9. Choose that house gift wisely
I personally don't care about house gifts, but if you do bring a gift for the host, make sure it's not something that hangs on the wall or must be displayed on future visits. I know one guest who didn't get a re-invite because the owner embarrassingly could not find and display the knick-knack that the guest had brought the previous year to display.
The best house gift is a gift to the owner's favorite charity, a nice bottle of wine, or something that utilitarian—think plastic glasses or trays for an outdoor oriented mountain home.
10. Respect your host's space
Doug loves his in-laws but hates when they go in his bedroom and adjust the blinds while he is at work. Don't change the channel if your host is watching something. And in this highly politically charged environment, don’t turn on CNBC if your host regularly watches Fox, and vice versa. Don't fiddle with remotes/TVs/stereos/alarm systems, etc. if you don't know what you're doing. And even if you do know what you are doing, don’t do it. It also goes without saying not to purchase premium films not on your hosts' cable account unless you ask and reimburse. One host learned a month later that her guest had screened $50 of pornography films.
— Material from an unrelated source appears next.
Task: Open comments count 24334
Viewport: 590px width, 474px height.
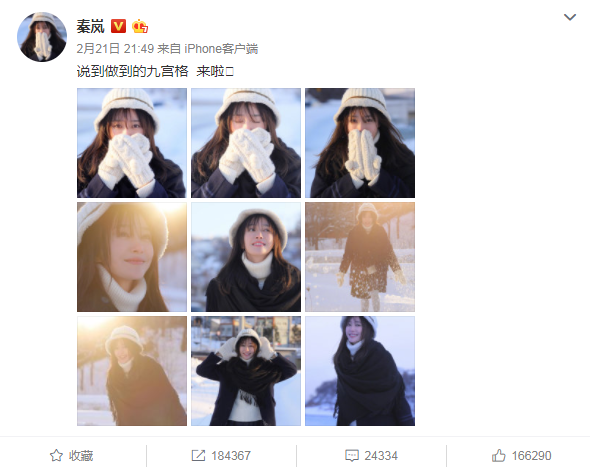Action: coord(381,456)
And don't let your children wander into the host's bedroom or bathroom while the host is bathing, sleeping, or otherwise doing what those rooms are for.
11. And if you Break it...
Even the most conscientious guest may find that they or their children break something. If it is not obvious, it can be tempting to just hide the knob that came off the chest of drawers, the remote control that fell into the bathtub, or a broken wine glass. Don’t do it. ‘Fess up. Your host will discover the mistake sooner or later and, unless they are running an Airbnb, you will be busted and stricken off the welcome list.
12. Tidy up when you leave
Leave your accommodations as you would leave a campground—do no harm and leave it in better shape than you found it. That means returning patio furniture to the place it was when you arrived, not leaving shoes for your host to have to mail back to you, washing dishes, stripping beds, etc.
And if you cook your special omelet in the morning, clean up after yourself. Otherwise you'll leave a lasting impression that ensures another invitation will never arrive.